§ What is being asked
Below are the entries to work from; restate word for word the portion that opens with the line containing "The width and height of the screenshot is (921, 538)." and closes with the line containing "Given: Click Search By SHA256 / Path button", keeping both.

*** Opening Data for this task ***

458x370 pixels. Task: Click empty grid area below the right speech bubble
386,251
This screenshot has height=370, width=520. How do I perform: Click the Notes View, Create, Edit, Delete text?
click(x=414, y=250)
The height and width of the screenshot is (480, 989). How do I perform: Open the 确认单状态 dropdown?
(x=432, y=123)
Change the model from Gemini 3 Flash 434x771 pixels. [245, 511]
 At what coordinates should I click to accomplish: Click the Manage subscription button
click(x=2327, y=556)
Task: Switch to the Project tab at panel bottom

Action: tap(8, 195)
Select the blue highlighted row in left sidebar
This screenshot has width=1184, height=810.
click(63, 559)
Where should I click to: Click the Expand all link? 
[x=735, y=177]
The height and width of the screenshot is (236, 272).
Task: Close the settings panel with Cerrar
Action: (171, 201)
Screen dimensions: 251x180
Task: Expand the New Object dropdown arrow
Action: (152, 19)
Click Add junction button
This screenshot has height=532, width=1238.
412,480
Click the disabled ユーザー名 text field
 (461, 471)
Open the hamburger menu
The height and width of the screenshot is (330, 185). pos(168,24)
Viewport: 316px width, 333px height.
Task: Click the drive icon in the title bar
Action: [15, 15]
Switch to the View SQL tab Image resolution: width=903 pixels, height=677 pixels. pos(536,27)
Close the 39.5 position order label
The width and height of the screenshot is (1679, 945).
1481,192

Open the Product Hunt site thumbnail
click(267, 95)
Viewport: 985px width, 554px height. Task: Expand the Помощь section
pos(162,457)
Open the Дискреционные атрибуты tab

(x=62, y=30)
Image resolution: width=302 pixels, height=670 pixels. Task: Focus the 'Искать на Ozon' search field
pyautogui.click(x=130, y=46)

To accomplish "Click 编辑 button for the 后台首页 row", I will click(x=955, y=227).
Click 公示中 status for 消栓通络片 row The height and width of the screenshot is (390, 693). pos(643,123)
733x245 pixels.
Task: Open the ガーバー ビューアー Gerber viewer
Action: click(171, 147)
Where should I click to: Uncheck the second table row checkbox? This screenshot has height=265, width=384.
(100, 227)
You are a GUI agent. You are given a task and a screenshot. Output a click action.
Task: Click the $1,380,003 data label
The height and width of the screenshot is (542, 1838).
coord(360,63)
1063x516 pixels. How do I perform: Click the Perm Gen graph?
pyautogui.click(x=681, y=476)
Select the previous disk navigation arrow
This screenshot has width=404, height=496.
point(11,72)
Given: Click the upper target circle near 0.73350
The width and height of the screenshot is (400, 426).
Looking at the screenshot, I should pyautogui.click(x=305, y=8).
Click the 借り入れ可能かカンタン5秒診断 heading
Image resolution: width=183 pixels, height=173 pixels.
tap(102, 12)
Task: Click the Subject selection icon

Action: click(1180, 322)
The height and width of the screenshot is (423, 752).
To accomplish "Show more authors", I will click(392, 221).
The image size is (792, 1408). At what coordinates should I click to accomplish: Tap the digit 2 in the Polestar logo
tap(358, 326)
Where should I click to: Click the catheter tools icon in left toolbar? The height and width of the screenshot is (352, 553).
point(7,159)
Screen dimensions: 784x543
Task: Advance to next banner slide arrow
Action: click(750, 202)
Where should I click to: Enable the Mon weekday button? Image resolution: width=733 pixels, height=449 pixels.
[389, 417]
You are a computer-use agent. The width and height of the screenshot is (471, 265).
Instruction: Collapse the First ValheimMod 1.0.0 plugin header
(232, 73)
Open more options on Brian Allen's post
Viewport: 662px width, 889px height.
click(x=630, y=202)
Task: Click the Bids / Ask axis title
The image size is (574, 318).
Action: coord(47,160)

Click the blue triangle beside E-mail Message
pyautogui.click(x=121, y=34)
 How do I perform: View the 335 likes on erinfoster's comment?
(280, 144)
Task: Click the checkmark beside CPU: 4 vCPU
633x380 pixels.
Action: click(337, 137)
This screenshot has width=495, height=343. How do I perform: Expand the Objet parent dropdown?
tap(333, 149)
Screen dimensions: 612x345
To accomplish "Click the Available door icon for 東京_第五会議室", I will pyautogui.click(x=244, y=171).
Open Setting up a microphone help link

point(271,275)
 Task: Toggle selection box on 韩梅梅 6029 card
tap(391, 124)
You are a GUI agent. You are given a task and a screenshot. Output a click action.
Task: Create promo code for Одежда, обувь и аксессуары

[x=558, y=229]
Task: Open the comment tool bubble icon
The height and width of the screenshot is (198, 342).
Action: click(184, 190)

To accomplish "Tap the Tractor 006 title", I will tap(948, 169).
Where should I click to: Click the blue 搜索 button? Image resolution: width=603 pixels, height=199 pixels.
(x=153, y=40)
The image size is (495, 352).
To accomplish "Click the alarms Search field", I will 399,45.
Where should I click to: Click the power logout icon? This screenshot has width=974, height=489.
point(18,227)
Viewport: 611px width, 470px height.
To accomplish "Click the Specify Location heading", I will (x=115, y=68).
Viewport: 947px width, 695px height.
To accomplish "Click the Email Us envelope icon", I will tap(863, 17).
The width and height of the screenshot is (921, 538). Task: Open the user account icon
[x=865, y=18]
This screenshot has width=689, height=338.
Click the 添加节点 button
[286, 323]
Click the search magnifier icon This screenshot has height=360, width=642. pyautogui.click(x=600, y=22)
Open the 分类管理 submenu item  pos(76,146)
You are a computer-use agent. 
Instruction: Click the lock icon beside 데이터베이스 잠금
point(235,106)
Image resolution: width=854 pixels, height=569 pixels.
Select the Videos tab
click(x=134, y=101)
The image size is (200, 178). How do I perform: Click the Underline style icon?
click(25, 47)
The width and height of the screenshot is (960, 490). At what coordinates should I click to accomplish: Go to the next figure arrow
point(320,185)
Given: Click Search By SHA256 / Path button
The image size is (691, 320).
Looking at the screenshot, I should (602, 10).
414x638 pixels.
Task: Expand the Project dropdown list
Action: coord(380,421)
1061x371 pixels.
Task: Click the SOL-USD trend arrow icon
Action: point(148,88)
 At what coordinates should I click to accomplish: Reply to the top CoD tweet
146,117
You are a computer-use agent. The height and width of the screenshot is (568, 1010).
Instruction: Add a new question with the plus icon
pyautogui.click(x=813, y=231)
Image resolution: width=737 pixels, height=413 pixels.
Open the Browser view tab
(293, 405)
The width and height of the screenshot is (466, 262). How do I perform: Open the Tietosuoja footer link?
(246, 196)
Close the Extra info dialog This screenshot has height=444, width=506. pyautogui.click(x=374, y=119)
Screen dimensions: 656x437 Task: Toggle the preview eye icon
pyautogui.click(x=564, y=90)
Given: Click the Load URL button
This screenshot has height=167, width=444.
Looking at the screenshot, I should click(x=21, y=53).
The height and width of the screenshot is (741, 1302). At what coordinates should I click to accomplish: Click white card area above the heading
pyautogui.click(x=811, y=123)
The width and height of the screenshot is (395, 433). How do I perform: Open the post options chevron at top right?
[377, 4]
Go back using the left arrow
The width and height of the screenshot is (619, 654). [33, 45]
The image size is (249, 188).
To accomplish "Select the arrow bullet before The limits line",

*** Closing Data for this task ***

§ Written solution
The width and height of the screenshot is (921, 538). Task: Open the user account icon
[x=865, y=18]
This screenshot has width=689, height=338.
Click the 添加节点 button
[286, 323]
Click the search magnifier icon This screenshot has height=360, width=642. pyautogui.click(x=600, y=22)
Open the 分类管理 submenu item  pos(76,146)
You are a computer-use agent. 
Instruction: Click the lock icon beside 데이터베이스 잠금
point(235,106)
Image resolution: width=854 pixels, height=569 pixels.
Select the Videos tab
click(x=134, y=101)
The image size is (200, 178). How do I perform: Click the Underline style icon?
click(25, 47)
The width and height of the screenshot is (960, 490). At what coordinates should I click to accomplish: Go to the next figure arrow
point(320,185)
Given: Click Search By SHA256 / Path button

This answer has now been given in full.